I had a conversation with a friend a few days ago. She’s an arty gal by nature and is the most talented person I know. She’s a creator: always drawing or painting. Over the years her masterpieces have included works of leadlight, canvas, yarn. But she is now a mother. She doesn’t have time to “just be” like she used to so her art needs to be scheduled in like a chore. Her ideas don’t have the chance to evolve naturally. There is no free-flow. Needless to say she is finding life a little bit hard at the moment.
I asked her if she had sought help. You know what she said?
“Oh there are worse people off that me. I’ll be fine”
This is a reaction I seem to get from most people who are struggling with their mental health. In our society we are constantly comparing ourselves to others. We tell ourselves that we don’t care what other people think when all the while we’re judging that “weirdo” on the bus.

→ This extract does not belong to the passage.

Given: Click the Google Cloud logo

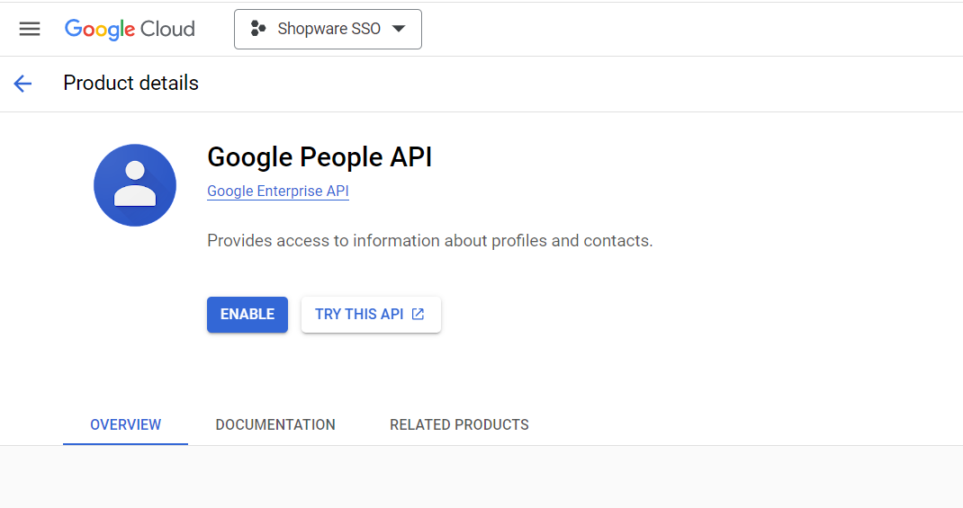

Beauty is only skin deep but “did you see that arse on that woman in the leggings?” We look after ourselves – eat the right foods, do a bit of exercise, nurture our bodies. But as soon as we’re not coping, we begin to compare and belittle our own struggles.
How about we start thinking about our lives a little differently? Let me put it this way… Say you had a friend with a broken leg. Not a severe bone-sticking-outta-the-skin kinda break but bad enough that he needed a trip to the hospital. Probably a plaster cast and six weeks on crutches.
Now imagine you have another friend. This friend has just found out she has terminal cancer. She had another 40 years in front of her that has now diminished to maybe 40 days at best.
Should the person with the broken leg just “suck it up” and not get treatment because he doesn’t have cancer? Of course not, that’s ridiculous. But when we pooh-pooh our own problems because there is someone worse off that’s precisely what we are doing.
I did exactly that for over 10 years. I tried to look on the bright side and be thankful for everything I did have rather than the mental clarity I was lacking. I attempted to deal with my depression and anxiety on my own. I let the demons take over until I was a blubbering mess. Please guys, don’t let it get to that! Don’t wait until you have an outburst at work. Or til you’ve ruined your marriage or resorted to violence. Don’t belittle your condition because it’s not bad enough to other people. Only you can look after your brain, your thoughts.
Only you are in charge of your life – and you only have one.